## What needs to be done
The listing below contains a span that opens with the line containing "Family Breaks (334, 71)" and closes with the line containing "Family Fun Event Calendar (404, 2154)". Return that span exactly.

## The input

◇ ◇ ◇ ◇

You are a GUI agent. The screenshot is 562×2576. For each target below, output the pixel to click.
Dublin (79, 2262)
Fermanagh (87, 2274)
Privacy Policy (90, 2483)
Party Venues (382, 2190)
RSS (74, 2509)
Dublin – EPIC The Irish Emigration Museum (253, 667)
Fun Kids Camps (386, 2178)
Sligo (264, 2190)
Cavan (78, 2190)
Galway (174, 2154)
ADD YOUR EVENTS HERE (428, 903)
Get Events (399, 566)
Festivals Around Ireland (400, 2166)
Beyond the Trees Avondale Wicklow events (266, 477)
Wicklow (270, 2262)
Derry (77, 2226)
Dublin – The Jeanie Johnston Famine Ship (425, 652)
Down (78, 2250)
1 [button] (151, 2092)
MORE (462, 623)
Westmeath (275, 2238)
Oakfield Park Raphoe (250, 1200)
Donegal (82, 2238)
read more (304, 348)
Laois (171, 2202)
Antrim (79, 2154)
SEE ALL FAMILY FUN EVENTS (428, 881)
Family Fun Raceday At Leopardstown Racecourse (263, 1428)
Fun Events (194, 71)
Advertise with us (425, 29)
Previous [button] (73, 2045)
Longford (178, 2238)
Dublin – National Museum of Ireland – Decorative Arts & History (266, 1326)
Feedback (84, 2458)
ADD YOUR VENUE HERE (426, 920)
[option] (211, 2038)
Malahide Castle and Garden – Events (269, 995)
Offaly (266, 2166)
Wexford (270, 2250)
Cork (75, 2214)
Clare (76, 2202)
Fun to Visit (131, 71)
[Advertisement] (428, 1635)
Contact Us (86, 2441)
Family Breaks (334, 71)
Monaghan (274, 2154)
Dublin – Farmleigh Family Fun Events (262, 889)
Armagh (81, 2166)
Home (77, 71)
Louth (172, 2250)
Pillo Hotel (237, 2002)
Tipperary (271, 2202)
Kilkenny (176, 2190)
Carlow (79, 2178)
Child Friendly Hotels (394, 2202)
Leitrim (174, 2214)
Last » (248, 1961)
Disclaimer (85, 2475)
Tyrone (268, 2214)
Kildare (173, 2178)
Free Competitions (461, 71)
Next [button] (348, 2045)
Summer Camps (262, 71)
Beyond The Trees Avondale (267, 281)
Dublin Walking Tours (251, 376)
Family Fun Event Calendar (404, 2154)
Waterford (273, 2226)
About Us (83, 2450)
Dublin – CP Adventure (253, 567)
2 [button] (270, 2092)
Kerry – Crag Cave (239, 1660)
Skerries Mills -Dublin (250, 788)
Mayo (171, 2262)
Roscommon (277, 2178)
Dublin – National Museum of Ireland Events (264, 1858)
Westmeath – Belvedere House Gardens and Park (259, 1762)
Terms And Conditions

◇ ◇ ◇ ◇

## Completed exercise
Family Breaks (334, 71)
Monaghan (274, 2154)
Dublin – Farmleigh Family Fun Events (262, 889)
Armagh (81, 2166)
Home (77, 71)
Louth (172, 2250)
Pillo Hotel (237, 2002)
Tipperary (271, 2202)
Kilkenny (176, 2190)
Carlow (79, 2178)
Child Friendly Hotels (394, 2202)
Leitrim (174, 2214)
Last » (248, 1961)
Disclaimer (85, 2475)
Tyrone (268, 2214)
Kildare (173, 2178)
Free Competitions (461, 71)
Next [button] (348, 2045)
Summer Camps (262, 71)
Beyond The Trees Avondale (267, 281)
Dublin Walking Tours (251, 376)
Family Fun Event Calendar (404, 2154)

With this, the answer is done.